Кхарн слегка пихнул носком сапога брошенный лазган, ржавеющий на палубе. Половина коридоров, где они проходили, была густо усеяна обломками и грязью, производимой омерзительнейшей жизнью. В нескольких им уже доводилось перешагивать через трупы. На большинстве из них виднелись следы ножевых ударов, которые оборвали их жизнь, однако Кхарн также замечал признаки удушения и раны от пуль.
— Почему «Лекс» превратился в такую мерзкую дыру? — спросил он.
— Так теперь выглядит большинство наших кораблей. На борту появляется слишком много новых исполненных веры обитателей. От них все больше грязи и отходов, а также болезней на нижних палубах, где культисты живут стадом, словно животные.
Кхарн расслышал в голосе боевого брата усмешку, хотя лицо Аргела Тала оставалось скрыто шлемом. Пожиратель Миров покачал головой.
— Это унизительно.
Аргел Тал кивнул.
— Может и так, но с этим трудно справиться. Трюмы нашего флота ломятся от исполненных веры смертных. Когда мы доберемся до Нуцерии, то переведем оставшийся экипаж и касты рабов на «Трисагион». Лоргар Аврелиан желает сделать его своим новым флагманом.
Кхарн выругался на награкали. Нуцерия. Целая куча новых проблем, только и ждущих своего череда.
— А что с «Лексом», — спросил он.
— Думаю, Лоргар собирается его подарить, — отозвался Несущий Слово.
— Кому?
— Мне.
Они некоторое время шли молча, вслушиваясь в звуки корабля.
— Он либо проклят, либо населен призраками, — произнес Кхарн, пытаясь улыбнуться.
— И то и другое, — подтвердил Аргел Тал. — Спасибо, что остался на борту. Для этого дела мне понадобится помощь твоего клинка.
Пожиратель Миров постарался не дать озабоченности проявиться на лице. Больше всего Аргел Тал ненавидел сочувствие.
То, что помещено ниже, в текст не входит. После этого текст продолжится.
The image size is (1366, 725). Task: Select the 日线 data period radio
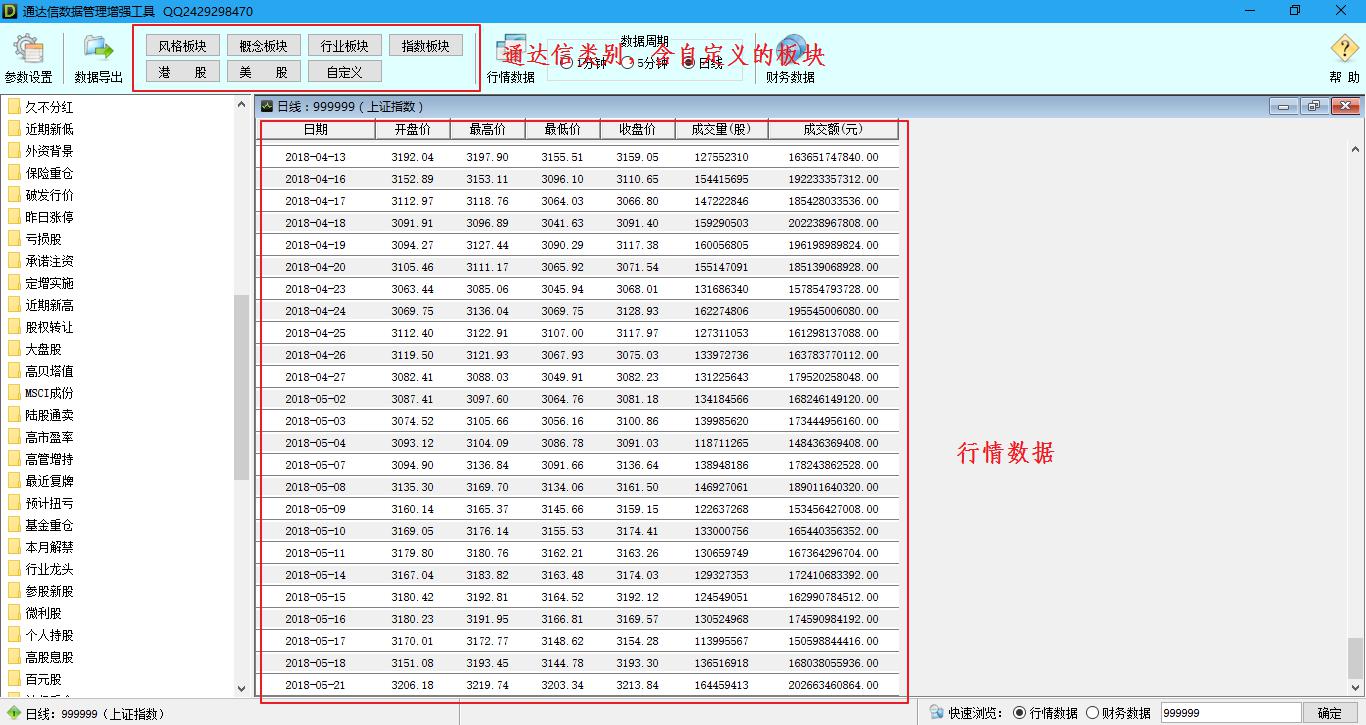pos(689,63)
— Ты же не собираешься сделать это всерьез, — сказал Кхарн. — Это невозможно, да и дело в другом. Сама мысль граничит с безнравственностью.
Несущий Слово издал ворчание, которое одновременно могло означать все и ничего.
Кхарн аккуратно отпихнул ногой с дороги очередного мертвеца. Одетое в лохмотья тело глухо ударилось о стену. От всего корабля разило свежими трупами и больными живыми. Это не было насыщенным запахом смерти или болезни, однако имело примеси и того, и другого.